BTW I'm 49 not the greatest climber but willing to suffer. Live in San Jose and climb Mt Ham, Hwy 9, Montebello, Bohlman, etc. Bike has a triple with 53-39-30.
Thanks in advance friends!!
Dave
There are lots of great routes that we used to train on for Death Ride. One key is to make sure you are riding 2 or 3 25-30 mile rides during the week, not necessarily with lots of climbing. The point is to keep yourself at a high level of fitness, but save the hard effort for the weekend. On the weekend, do a long road ride one day, and follow it up with a reasonably hilly mountain bike ride (climbing dirt will make you a lot stronger than climbing pavement). This will turn you into a climbing stud and only sickness can keep you from finishing Death Ride. Here are some of our training routes. We almost always start somewhere in Los Gatos.

1. Ride down through the Uvas area, down Watsonville Road over to Hecker Pass Road, up and over Hecker Pass (very fun descent), then to Corralitos via Hazel Dell. From Corralitos, go up Eureka Canyon all the way to summit and cross the ridge line all the way to Hwy 9. Descend hwy 9 and close the loop for a 100 miles and 10,000+ feet of climbing.

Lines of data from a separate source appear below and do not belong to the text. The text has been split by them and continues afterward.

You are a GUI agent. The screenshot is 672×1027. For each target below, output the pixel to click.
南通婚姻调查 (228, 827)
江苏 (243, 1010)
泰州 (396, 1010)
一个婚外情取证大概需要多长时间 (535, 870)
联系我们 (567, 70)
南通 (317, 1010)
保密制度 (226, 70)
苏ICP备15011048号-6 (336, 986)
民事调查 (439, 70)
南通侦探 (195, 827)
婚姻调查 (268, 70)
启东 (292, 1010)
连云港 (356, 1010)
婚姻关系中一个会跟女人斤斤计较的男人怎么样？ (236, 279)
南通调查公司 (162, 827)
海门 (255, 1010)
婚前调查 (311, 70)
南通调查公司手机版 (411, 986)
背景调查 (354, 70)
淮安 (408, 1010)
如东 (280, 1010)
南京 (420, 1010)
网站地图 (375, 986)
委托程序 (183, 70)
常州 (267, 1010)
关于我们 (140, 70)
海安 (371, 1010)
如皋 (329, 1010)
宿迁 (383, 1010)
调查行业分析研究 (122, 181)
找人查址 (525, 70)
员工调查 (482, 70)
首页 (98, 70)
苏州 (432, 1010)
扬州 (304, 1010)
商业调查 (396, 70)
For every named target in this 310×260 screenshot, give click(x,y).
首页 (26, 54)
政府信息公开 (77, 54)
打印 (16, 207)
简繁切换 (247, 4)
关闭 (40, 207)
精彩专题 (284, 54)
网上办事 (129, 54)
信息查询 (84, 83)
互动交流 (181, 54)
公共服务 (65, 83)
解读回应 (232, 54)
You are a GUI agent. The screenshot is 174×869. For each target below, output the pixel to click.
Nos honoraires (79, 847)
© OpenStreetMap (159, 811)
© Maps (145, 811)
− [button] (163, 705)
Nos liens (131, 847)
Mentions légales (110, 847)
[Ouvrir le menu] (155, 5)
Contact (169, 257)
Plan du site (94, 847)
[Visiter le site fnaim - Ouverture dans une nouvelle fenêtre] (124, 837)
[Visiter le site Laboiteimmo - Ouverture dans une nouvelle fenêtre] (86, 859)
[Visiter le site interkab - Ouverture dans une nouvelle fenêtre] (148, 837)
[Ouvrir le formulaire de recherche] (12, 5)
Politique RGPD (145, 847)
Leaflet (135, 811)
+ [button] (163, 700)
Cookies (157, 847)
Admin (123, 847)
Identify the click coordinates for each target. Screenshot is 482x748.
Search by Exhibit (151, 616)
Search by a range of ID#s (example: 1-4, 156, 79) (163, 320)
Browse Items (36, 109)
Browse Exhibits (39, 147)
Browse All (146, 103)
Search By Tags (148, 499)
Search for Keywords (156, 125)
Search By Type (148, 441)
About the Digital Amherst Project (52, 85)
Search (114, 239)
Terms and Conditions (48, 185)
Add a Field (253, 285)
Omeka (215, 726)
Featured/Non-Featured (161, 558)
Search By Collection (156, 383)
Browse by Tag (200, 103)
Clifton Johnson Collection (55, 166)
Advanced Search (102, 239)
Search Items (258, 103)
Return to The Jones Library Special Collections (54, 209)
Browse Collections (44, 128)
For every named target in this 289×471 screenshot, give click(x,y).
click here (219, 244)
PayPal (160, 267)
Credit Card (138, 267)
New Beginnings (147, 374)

2. Ride up hwy 9, turn right and go down skyline to hwy 84. Descend almost to the ocean, at San Gregorio, turn south and take Stage Road into Pescadero. Climb Pescadero Road and connect with Alpine for the climb back to Skyline. This is a monster, but you're not done yet. Resist the urge to descend Page Mill, turn right on Skyline and go back to hwy 9 the hard way. I don't remember how long this is, but it is probably 85-90 miles, again with 10,000+ feet of climbing.

3. Up hwy 9, across to Alpine, down Alpine, up Pescadero Road, over Stage Road, thru San Gregorio, until it ends at hwy 1. Turn north on hwy 1 and ride to Tunitas Road. Climb to Skyline and descend Kings Mountain into Woodside, then close your loop. Or you can turn right on Skyline and ride to hwy 84 to descend that. This should be 85 miles or so with 8-9,000 feet.

4. Up hwy 9, across to Alpine, down to Pescadero. Then take cloverdale or bean hollow to hwy 1 and ride it about 20 miles to Bonny Doon road. Climb up Bonny Doon, then take Martin to Ice Cream Grade. Cross Empire Grade, descend Felton Empire, go thru Felton Empire to Zayante. Climb Zayante and at the top, then turn right at the top and ride over to hwy 17. Cross over, and take Mountain Charlie down to Old Santa Cruz, descend and go around Lexington Reservoir on Alma Bridge Road. Take the Los Gatos Creek Trail (dirt for about 2 miles) into Los Gatos and close the route. This should be 100 miles and 10K+.

5. Do the last ride up to Bonny Doon on hwy 1, only keep riding all the way into Santa Cruz. Traffic sucks when you get into town, so get off hwy 1 as soon as you can. We turn left at Miramar Street (I think) and ride through the neighborhood up to Escalona. This eventually ends, and you want to go left to pick up a bike path (not the pedestrian bridge) that takes you next to the freeway for a short distance and dumps you into a business park. Take coral street to the end, then right on Encinal, then left on hwy 9. From here, you'll ride hwy 9 all the way up to summit and back down the other side. This should be around 110 miles, and a probably the most spectacular ride you can do in this area, too. For lots of extra credit, take hwy 236 when you get into Boulder Creek, through Big Basin, which will dump you back on hwy 9. That's probably another 10 miles, another 1000 feet, and even more proof that there is no finer place to ride than California.

Back when I was actually in shape, these were a few of the rides that we did all spring and into the summer. Do these rides a few times between now and July and you will be bulletproof. Also, take a field trip up to Moraga and do the Grizzly Peak Century in May. It's a good ride, fairly local, and a beautiful course with lots of climbing and spectacular views of San Francisco bay. Also, seriously consider doing the Sierra Century in June up in gold country, for a fitness check.